#### BEREITGESTELLTE DATEN

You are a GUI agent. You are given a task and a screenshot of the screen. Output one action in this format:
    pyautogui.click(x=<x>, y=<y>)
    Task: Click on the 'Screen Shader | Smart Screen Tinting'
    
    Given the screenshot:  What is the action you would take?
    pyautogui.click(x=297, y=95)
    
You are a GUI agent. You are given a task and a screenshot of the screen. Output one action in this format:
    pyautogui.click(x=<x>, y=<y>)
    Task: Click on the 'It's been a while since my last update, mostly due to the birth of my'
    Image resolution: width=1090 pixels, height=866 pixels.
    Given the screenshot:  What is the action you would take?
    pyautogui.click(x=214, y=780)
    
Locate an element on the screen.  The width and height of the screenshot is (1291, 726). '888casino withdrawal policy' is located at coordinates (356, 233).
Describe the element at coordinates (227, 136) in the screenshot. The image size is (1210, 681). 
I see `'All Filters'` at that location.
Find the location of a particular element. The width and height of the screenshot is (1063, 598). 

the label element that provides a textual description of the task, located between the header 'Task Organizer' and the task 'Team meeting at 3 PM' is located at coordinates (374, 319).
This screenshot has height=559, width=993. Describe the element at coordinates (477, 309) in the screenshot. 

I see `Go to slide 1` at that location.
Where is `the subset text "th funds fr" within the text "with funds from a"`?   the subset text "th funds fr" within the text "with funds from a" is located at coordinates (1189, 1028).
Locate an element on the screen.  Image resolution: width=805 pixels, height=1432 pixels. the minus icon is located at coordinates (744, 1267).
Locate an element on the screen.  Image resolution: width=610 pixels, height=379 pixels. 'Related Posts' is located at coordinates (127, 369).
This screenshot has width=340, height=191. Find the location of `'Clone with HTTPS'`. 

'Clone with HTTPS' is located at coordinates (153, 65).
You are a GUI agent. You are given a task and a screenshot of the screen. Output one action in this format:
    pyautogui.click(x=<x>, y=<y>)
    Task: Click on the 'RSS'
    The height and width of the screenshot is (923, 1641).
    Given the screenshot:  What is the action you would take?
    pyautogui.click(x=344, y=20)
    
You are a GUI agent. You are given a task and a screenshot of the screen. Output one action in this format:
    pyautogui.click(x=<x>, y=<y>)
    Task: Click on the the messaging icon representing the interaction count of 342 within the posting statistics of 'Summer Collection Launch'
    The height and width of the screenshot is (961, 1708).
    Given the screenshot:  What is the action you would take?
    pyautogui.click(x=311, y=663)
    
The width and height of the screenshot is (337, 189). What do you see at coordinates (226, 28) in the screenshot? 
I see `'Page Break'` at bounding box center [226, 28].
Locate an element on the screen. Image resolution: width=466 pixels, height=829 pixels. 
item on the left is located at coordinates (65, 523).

########

DIE AUFGABE >> Gib die Daten oben vollständig wieder und ersetze dabei jedes "GUI agent" durch "desktop agent". Alles andere bleibt unverändert.

LÖSUNG >>
You are a desktop agent. You are given a task and a screenshot of the screen. Output one action in this format:
    pyautogui.click(x=<x>, y=<y>)
    Task: Click on the 'Screen Shader | Smart Screen Tinting'
    
    Given the screenshot:  What is the action you would take?
    pyautogui.click(x=297, y=95)
    
You are a desktop agent. You are given a task and a screenshot of the screen. Output one action in this format:
    pyautogui.click(x=<x>, y=<y>)
    Task: Click on the 'It's been a while since my last update, mostly due to the birth of my'
    Image resolution: width=1090 pixels, height=866 pixels.
    Given the screenshot:  What is the action you would take?
    pyautogui.click(x=214, y=780)
    
Locate an element on the screen.  The width and height of the screenshot is (1291, 726). '888casino withdrawal policy' is located at coordinates (356, 233).
Describe the element at coordinates (227, 136) in the screenshot. The image size is (1210, 681). 
I see `'All Filters'` at that location.
Find the location of a particular element. The width and height of the screenshot is (1063, 598). 

the label element that provides a textual description of the task, located between the header 'Task Organizer' and the task 'Team meeting at 3 PM' is located at coordinates (374, 319).
This screenshot has height=559, width=993. Describe the element at coordinates (477, 309) in the screenshot. 

I see `Go to slide 1` at that location.
Where is `the subset text "th funds fr" within the text "with funds from a"`?   the subset text "th funds fr" within the text "with funds from a" is located at coordinates (1189, 1028).
Locate an element on the screen.  Image resolution: width=805 pixels, height=1432 pixels. the minus icon is located at coordinates (744, 1267).
Locate an element on the screen.  Image resolution: width=610 pixels, height=379 pixels. 'Related Posts' is located at coordinates (127, 369).
This screenshot has width=340, height=191. Find the location of `'Clone with HTTPS'`. 

'Clone with HTTPS' is located at coordinates (153, 65).
You are a desktop agent. You are given a task and a screenshot of the screen. Output one action in this format:
    pyautogui.click(x=<x>, y=<y>)
    Task: Click on the 'RSS'
    The height and width of the screenshot is (923, 1641).
    Given the screenshot:  What is the action you would take?
    pyautogui.click(x=344, y=20)
    
You are a desktop agent. You are given a task and a screenshot of the screen. Output one action in this format:
    pyautogui.click(x=<x>, y=<y>)
    Task: Click on the the messaging icon representing the interaction count of 342 within the posting statistics of 'Summer Collection Launch'
    The height and width of the screenshot is (961, 1708).
    Given the screenshot:  What is the action you would take?
    pyautogui.click(x=311, y=663)
    
The width and height of the screenshot is (337, 189). What do you see at coordinates (226, 28) in the screenshot? 
I see `'Page Break'` at bounding box center [226, 28].
Locate an element on the screen. Image resolution: width=466 pixels, height=829 pixels. 
item on the left is located at coordinates (65, 523).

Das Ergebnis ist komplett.